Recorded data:
---

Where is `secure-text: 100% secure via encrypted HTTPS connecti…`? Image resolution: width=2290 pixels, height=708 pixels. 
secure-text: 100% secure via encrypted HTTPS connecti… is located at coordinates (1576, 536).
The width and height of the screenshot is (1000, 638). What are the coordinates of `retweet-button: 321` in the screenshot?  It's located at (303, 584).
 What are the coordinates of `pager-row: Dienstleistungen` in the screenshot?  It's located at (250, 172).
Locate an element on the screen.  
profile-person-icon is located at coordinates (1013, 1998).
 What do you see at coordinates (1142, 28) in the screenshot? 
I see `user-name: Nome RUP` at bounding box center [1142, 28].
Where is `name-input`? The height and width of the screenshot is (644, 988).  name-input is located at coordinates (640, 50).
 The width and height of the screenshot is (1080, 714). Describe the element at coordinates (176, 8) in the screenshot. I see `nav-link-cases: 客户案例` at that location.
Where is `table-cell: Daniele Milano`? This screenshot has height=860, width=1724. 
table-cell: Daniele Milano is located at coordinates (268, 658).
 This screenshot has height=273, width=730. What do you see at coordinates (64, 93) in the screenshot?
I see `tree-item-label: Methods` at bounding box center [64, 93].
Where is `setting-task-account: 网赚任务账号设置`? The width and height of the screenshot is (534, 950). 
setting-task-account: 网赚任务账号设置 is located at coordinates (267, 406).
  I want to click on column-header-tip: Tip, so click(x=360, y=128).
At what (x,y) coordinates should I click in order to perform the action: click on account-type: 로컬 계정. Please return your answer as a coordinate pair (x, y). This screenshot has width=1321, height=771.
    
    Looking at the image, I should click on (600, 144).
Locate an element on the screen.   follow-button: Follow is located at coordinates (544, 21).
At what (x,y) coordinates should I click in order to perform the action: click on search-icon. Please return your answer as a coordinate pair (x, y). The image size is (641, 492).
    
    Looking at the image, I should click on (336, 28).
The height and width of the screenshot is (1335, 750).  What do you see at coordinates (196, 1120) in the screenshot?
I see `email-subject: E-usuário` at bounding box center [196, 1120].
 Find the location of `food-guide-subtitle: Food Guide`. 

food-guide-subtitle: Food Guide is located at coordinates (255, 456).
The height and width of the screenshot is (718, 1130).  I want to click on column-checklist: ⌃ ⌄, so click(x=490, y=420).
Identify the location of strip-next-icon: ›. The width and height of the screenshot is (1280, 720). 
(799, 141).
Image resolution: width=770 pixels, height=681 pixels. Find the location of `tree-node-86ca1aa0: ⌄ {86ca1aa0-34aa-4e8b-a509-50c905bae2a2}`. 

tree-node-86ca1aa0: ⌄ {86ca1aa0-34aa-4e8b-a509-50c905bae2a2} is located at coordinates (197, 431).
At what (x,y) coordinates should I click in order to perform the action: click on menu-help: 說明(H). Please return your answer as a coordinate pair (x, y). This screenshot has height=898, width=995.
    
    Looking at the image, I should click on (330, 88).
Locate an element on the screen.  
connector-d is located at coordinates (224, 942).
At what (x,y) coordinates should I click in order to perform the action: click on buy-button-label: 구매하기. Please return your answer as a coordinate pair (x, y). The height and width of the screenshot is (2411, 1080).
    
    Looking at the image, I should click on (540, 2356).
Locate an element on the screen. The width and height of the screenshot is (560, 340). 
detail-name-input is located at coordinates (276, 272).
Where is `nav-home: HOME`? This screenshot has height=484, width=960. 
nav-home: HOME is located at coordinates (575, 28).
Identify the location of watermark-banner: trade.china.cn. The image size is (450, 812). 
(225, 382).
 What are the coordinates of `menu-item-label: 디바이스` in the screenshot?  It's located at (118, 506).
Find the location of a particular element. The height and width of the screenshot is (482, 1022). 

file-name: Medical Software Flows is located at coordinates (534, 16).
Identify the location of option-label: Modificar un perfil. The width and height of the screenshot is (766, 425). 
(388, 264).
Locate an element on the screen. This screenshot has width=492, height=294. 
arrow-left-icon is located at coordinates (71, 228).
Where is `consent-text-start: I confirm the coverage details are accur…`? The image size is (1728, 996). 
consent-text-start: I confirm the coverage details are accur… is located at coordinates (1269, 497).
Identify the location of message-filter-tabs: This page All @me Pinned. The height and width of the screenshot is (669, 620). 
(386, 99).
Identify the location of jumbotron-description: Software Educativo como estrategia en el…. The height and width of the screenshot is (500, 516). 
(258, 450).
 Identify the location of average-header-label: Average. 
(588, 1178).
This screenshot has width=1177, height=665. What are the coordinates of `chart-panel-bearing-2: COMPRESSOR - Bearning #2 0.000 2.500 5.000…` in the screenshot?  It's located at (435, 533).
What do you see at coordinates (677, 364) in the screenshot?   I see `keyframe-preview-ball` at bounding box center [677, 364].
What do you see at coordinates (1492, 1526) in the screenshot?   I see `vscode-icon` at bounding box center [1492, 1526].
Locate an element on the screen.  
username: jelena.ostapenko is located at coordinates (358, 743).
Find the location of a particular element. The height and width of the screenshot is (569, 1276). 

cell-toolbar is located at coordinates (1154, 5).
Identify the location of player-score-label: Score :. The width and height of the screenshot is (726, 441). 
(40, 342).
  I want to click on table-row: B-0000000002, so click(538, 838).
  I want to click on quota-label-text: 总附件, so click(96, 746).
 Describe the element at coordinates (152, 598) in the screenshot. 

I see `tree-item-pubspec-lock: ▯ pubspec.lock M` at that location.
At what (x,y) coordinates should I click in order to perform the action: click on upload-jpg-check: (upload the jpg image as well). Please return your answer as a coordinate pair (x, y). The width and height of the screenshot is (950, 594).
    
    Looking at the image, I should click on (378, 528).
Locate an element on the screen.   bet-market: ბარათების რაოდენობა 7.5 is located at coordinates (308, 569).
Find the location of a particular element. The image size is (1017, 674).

---

(HOW TO COMPLETE THIS TASK)
Copy out all of the recorded data above character for character, with nothing changed.

(EXPECTED ANSWER)
Where is `secure-text: 100% secure via encrypted HTTPS connecti…`? Image resolution: width=2290 pixels, height=708 pixels. 
secure-text: 100% secure via encrypted HTTPS connecti… is located at coordinates (1576, 536).
The width and height of the screenshot is (1000, 638). What are the coordinates of `retweet-button: 321` in the screenshot?  It's located at (303, 584).
 What are the coordinates of `pager-row: Dienstleistungen` in the screenshot?  It's located at (250, 172).
Locate an element on the screen.  
profile-person-icon is located at coordinates (1013, 1998).
 What do you see at coordinates (1142, 28) in the screenshot? 
I see `user-name: Nome RUP` at bounding box center [1142, 28].
Where is `name-input`? The height and width of the screenshot is (644, 988).  name-input is located at coordinates (640, 50).
 The width and height of the screenshot is (1080, 714). Describe the element at coordinates (176, 8) in the screenshot. I see `nav-link-cases: 客户案例` at that location.
Where is `table-cell: Daniele Milano`? This screenshot has height=860, width=1724. 
table-cell: Daniele Milano is located at coordinates (268, 658).
 This screenshot has height=273, width=730. What do you see at coordinates (64, 93) in the screenshot?
I see `tree-item-label: Methods` at bounding box center [64, 93].
Where is `setting-task-account: 网赚任务账号设置`? The width and height of the screenshot is (534, 950). 
setting-task-account: 网赚任务账号设置 is located at coordinates (267, 406).
  I want to click on column-header-tip: Tip, so click(x=360, y=128).
At what (x,y) coordinates should I click in order to perform the action: click on account-type: 로컬 계정. Please return your answer as a coordinate pair (x, y). This screenshot has width=1321, height=771.
    
    Looking at the image, I should click on (600, 144).
Locate an element on the screen.   follow-button: Follow is located at coordinates (544, 21).
At what (x,y) coordinates should I click in order to perform the action: click on search-icon. Please return your answer as a coordinate pair (x, y). The image size is (641, 492).
    
    Looking at the image, I should click on (336, 28).
The height and width of the screenshot is (1335, 750).  What do you see at coordinates (196, 1120) in the screenshot?
I see `email-subject: E-usuário` at bounding box center [196, 1120].
 Find the location of `food-guide-subtitle: Food Guide`. 

food-guide-subtitle: Food Guide is located at coordinates (255, 456).
The height and width of the screenshot is (718, 1130).  I want to click on column-checklist: ⌃ ⌄, so click(x=490, y=420).
Identify the location of strip-next-icon: ›. The width and height of the screenshot is (1280, 720). 
(799, 141).
Image resolution: width=770 pixels, height=681 pixels. Find the location of `tree-node-86ca1aa0: ⌄ {86ca1aa0-34aa-4e8b-a509-50c905bae2a2}`. 

tree-node-86ca1aa0: ⌄ {86ca1aa0-34aa-4e8b-a509-50c905bae2a2} is located at coordinates (197, 431).
At what (x,y) coordinates should I click in order to perform the action: click on menu-help: 說明(H). Please return your answer as a coordinate pair (x, y). This screenshot has height=898, width=995.
    
    Looking at the image, I should click on (330, 88).
Locate an element on the screen.  
connector-d is located at coordinates (224, 942).
At what (x,y) coordinates should I click in order to perform the action: click on buy-button-label: 구매하기. Please return your answer as a coordinate pair (x, y). The height and width of the screenshot is (2411, 1080).
    
    Looking at the image, I should click on (540, 2356).
Locate an element on the screen. The width and height of the screenshot is (560, 340). 
detail-name-input is located at coordinates (276, 272).
Where is `nav-home: HOME`? This screenshot has height=484, width=960. 
nav-home: HOME is located at coordinates (575, 28).
Identify the location of watermark-banner: trade.china.cn. The image size is (450, 812). 
(225, 382).
 What are the coordinates of `menu-item-label: 디바이스` in the screenshot?  It's located at (118, 506).
Find the location of a particular element. The height and width of the screenshot is (482, 1022). 

file-name: Medical Software Flows is located at coordinates (534, 16).
Identify the location of option-label: Modificar un perfil. The width and height of the screenshot is (766, 425). 
(388, 264).
Locate an element on the screen. This screenshot has width=492, height=294. 
arrow-left-icon is located at coordinates (71, 228).
Where is `consent-text-start: I confirm the coverage details are accur…`? The image size is (1728, 996). 
consent-text-start: I confirm the coverage details are accur… is located at coordinates (1269, 497).
Identify the location of message-filter-tabs: This page All @me Pinned. The height and width of the screenshot is (669, 620). 
(386, 99).
Identify the location of jumbotron-description: Software Educativo como estrategia en el…. The height and width of the screenshot is (500, 516). 
(258, 450).
 Identify the location of average-header-label: Average. 
(588, 1178).
This screenshot has width=1177, height=665. What are the coordinates of `chart-panel-bearing-2: COMPRESSOR - Bearning #2 0.000 2.500 5.000…` in the screenshot?  It's located at (435, 533).
What do you see at coordinates (677, 364) in the screenshot?   I see `keyframe-preview-ball` at bounding box center [677, 364].
What do you see at coordinates (1492, 1526) in the screenshot?   I see `vscode-icon` at bounding box center [1492, 1526].
Locate an element on the screen.  
username: jelena.ostapenko is located at coordinates (358, 743).
Find the location of a particular element. The height and width of the screenshot is (569, 1276). 

cell-toolbar is located at coordinates (1154, 5).
Identify the location of player-score-label: Score :. The width and height of the screenshot is (726, 441). 
(40, 342).
  I want to click on table-row: B-0000000002, so click(538, 838).
  I want to click on quota-label-text: 总附件, so click(96, 746).
 Describe the element at coordinates (152, 598) in the screenshot. 

I see `tree-item-pubspec-lock: ▯ pubspec.lock M` at that location.
At what (x,y) coordinates should I click in order to perform the action: click on upload-jpg-check: (upload the jpg image as well). Please return your answer as a coordinate pair (x, y). The width and height of the screenshot is (950, 594).
    
    Looking at the image, I should click on (378, 528).
Locate an element on the screen.   bet-market: ბარათების რაოდენობა 7.5 is located at coordinates (308, 569).
Find the location of a particular element. The image size is (1017, 674).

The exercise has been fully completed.